At this November's summit, the G20 heads of state will gather under the banner of "Building a Just World and a Sustainable Planet". Yet as Dr Cipriano told the group in her open letter, "without bold, collaborative resolutions to curb the depletion of nursing workforces in vulnerable nations, global healthcare access gaps will continue to widen, undermining the G20's stated commitments to improving health equity."
ICN’s president urged the G20 leaders to make nurse migration a priority agenda item when they meet and called on them to commit to “meaningful solutions for the ethical recruitment and retention of global nursing workforces”.
In her letter, Dr Cipriano commended the G20 Brazil-led Health Working Group for their stated commitment to health equity and resilience and for the meetings they have held to date on social determinants of public health, pandemic preparedness, and safeguarding our global health workforce. She stressed that current patterns of nurse migration undercut progress on all these fronts — and asserted that the main November summit is a vital opportunity to place migration at the forefront of the international agenda and chart a path forward, saying that “what matters now is committing to a clear and decisive course of action”.
Dr Cipriano advocated for a temporary freeze on recruiting nurses from countries on the World Health Organisation Health Workforce Support and Safeguards list of nations with acute nursing deficits and vulnerable health infrastructures (known as the “red list”). She also called for a drastically strengthened WHO Global Code of Practice with binding accountability measures, effective global monitoring systems, and meaningful compensation for nations losing nurses to wealthier countries.
Just prior to Dr Cipriano’s letter, ICN’s Chief Executive, Howard Catton, published a Health Policy Watch op-ed outlining in depth the alarming scope and drivers of our current nurse migration crisis. Mr Catton’s article combined data on global nurse mobility and recruitment with insights from conversations with the world’s nurse leaders and policymakers at this year’s World Health Assembly. He painted an alarming picture of “a worsening nursing migration crisis driven overwhelmingly by a small number of high-income nations, including the UK, USA, Canada, Australia, and certain Gulf states, poaching nurses from vulnerable countries in what some African healthcare leaders have called a ‘new form of colonialism’”. With one in ten African nurses working outside the continent, small island states like Tonga and Fiji continuing to lose 20–30% of their nurses year on year, and high proportions of Caribbean nurses seeking credentials to leave, the nursing drain is leaving vulnerable populations without access to essential healthcare services and putting enormous strain on the nurses who remain.

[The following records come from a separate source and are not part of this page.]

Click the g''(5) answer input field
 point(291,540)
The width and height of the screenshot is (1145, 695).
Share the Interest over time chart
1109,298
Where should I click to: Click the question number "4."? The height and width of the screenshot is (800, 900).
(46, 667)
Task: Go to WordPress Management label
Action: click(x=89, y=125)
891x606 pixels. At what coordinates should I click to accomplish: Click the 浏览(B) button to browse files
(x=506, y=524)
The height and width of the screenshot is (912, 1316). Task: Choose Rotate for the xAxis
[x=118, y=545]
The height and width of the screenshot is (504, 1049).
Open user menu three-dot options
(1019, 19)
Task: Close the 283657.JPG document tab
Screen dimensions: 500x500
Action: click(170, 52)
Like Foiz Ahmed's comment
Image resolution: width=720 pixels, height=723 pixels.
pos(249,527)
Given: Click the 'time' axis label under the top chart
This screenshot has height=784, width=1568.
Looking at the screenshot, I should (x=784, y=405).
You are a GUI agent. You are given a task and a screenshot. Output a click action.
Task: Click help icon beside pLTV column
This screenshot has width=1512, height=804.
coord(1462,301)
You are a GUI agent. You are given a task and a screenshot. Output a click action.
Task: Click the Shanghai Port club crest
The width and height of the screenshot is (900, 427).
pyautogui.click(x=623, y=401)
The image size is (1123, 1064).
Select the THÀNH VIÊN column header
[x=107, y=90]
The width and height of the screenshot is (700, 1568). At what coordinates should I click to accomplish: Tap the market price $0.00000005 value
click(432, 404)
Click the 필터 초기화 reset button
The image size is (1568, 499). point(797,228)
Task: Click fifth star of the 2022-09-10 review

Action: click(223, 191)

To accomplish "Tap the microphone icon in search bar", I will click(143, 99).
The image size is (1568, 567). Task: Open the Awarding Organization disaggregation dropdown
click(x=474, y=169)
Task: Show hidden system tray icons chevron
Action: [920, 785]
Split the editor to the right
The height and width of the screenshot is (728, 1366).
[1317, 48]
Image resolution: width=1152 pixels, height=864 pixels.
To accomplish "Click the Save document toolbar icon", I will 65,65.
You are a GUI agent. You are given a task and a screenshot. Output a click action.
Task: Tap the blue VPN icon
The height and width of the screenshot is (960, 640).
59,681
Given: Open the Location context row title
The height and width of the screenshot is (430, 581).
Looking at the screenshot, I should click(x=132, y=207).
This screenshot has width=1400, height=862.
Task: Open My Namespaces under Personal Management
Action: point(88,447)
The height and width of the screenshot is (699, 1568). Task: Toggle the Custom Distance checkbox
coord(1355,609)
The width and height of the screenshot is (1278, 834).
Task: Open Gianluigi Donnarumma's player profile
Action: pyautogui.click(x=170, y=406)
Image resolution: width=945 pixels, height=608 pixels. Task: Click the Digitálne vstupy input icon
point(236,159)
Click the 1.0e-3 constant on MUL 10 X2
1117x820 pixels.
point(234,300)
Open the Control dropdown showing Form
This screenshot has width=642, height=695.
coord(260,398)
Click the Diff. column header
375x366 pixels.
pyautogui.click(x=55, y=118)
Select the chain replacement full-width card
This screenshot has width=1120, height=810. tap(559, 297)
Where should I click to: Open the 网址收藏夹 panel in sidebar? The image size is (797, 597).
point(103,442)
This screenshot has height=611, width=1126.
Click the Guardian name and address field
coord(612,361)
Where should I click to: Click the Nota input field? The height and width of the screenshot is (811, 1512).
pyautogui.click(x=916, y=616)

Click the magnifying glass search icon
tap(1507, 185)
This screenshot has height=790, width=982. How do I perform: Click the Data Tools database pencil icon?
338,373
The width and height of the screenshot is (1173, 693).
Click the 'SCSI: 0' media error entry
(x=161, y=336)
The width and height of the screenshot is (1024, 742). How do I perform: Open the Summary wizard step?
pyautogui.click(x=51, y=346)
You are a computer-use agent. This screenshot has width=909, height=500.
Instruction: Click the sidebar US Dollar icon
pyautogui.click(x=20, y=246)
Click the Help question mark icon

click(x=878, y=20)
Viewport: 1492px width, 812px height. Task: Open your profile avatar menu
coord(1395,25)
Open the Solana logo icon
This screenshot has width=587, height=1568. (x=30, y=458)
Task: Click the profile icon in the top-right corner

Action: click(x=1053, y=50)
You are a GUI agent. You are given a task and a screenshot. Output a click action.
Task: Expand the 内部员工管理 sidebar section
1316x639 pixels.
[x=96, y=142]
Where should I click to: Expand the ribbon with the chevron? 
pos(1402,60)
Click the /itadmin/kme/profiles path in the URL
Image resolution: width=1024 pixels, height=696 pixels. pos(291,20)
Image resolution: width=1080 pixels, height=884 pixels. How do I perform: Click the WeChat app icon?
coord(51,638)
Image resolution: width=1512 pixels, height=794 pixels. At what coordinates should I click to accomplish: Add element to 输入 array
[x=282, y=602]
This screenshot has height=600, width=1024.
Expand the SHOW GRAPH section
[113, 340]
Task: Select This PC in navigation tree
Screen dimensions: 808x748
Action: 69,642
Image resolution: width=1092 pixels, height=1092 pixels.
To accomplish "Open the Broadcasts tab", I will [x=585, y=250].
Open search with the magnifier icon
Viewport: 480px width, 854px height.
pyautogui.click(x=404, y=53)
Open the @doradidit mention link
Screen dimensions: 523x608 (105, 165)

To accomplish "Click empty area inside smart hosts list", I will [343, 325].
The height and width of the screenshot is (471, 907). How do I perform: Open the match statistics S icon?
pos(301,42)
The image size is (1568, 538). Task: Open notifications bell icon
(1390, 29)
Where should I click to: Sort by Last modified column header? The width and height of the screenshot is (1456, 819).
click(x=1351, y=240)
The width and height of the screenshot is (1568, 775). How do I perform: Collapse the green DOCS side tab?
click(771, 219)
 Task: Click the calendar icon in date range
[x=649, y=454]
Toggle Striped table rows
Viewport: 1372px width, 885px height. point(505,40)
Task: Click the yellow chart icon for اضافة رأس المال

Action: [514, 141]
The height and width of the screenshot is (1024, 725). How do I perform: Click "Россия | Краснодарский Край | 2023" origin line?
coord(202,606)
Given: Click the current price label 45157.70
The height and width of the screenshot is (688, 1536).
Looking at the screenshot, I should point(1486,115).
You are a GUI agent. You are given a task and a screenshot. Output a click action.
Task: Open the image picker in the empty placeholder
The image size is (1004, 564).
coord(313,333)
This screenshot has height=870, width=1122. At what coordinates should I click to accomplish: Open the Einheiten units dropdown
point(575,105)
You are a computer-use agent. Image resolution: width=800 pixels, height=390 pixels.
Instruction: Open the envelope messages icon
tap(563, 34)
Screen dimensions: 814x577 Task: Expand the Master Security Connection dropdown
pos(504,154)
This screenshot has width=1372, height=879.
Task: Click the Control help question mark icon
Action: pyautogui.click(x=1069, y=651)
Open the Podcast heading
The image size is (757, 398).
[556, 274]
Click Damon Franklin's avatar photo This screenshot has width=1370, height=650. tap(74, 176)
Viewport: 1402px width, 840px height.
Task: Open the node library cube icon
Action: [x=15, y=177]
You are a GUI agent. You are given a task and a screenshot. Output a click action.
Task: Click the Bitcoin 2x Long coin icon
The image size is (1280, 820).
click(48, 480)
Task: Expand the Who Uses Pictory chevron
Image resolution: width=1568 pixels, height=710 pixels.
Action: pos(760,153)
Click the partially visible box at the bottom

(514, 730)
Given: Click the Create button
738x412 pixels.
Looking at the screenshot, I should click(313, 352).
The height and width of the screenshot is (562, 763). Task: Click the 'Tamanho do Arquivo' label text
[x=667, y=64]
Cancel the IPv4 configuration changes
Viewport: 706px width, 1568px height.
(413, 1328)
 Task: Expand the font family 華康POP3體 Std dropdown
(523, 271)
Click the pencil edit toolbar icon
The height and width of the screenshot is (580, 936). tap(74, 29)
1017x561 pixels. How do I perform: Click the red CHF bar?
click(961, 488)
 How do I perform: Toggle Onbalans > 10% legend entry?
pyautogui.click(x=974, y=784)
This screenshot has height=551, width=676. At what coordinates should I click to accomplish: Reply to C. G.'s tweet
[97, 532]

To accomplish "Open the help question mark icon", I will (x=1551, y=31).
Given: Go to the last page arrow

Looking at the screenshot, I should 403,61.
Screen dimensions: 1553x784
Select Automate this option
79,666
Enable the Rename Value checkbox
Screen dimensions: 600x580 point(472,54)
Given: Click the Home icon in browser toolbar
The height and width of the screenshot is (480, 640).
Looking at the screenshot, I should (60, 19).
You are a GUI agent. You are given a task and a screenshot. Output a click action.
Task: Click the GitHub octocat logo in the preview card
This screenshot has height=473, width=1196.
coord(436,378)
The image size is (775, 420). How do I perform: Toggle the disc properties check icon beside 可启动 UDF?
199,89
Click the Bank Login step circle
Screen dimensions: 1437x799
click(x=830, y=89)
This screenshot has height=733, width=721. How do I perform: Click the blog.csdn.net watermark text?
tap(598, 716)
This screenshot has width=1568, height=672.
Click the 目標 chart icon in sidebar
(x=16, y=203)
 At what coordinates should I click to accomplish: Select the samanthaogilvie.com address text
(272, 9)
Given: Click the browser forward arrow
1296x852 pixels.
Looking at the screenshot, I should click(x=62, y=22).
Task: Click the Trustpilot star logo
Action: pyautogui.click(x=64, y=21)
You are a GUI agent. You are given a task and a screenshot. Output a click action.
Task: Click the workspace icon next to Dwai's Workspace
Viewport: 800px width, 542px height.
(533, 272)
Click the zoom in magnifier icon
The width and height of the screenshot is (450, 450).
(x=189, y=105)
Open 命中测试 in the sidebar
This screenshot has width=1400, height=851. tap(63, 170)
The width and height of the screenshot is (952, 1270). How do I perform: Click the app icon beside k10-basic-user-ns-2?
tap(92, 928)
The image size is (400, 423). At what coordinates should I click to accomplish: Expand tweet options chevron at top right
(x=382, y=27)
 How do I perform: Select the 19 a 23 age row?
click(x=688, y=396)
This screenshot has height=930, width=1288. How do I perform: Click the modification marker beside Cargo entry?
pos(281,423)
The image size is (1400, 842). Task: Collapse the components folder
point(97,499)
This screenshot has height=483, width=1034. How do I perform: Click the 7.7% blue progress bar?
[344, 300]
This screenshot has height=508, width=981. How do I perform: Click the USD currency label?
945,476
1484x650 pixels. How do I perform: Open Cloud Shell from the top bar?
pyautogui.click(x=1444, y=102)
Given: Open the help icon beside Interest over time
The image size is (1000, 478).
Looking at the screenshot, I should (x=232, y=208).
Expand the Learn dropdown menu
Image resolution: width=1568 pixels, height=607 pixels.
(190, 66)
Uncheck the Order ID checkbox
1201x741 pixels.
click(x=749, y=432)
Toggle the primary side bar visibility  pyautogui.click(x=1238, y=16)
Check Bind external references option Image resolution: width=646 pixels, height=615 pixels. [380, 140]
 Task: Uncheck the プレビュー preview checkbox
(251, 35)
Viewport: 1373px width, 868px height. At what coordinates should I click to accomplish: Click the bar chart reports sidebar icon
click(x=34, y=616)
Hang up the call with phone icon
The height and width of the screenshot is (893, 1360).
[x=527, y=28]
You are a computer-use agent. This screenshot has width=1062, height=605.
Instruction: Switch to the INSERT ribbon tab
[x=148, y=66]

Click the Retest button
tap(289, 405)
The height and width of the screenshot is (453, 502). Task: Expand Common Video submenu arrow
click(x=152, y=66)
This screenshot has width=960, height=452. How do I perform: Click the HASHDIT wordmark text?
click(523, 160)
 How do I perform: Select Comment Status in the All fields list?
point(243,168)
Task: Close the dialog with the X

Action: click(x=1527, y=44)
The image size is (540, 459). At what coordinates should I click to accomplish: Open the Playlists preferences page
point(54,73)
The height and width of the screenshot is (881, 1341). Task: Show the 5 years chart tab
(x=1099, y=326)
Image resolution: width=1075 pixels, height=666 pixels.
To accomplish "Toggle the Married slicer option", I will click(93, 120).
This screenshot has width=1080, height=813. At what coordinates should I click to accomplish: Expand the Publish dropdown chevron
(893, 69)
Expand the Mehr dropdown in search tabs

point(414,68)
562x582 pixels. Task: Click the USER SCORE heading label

Catton also sounded a note of caution on the "educate to export" model for resolving shortages, warning that countries who have historically supplied many of the world's nurses, like the Philippines, are now experiencing their own severe shortages.
Both Mr Catton and Dr Cipriano described unethical recruitment by wealthy nations as an unsustainable, short-sighted solution that only distracts from addressing the root causes of our global nursing workforce emergency. They underscore the systemic underinvestment in educating, retaining, and supporting nurses long that is driving nurse burnout, resignations, and industrial action worldwide and note that nurse unemployment is also a problem in some less developed nations facing shortages.
“Our world’s most vulnerable health systems need us to develop, not deplete, their nursing workforce”, said Mr Catton.
Reinforcing this message, ICN’s President called on the G20 to “prioritise meaningful solutions for the ethical recruitment and retention of global nursing workforces and, together, move towards building resilient, equitable, and sustainable health systems that leave no country behind.”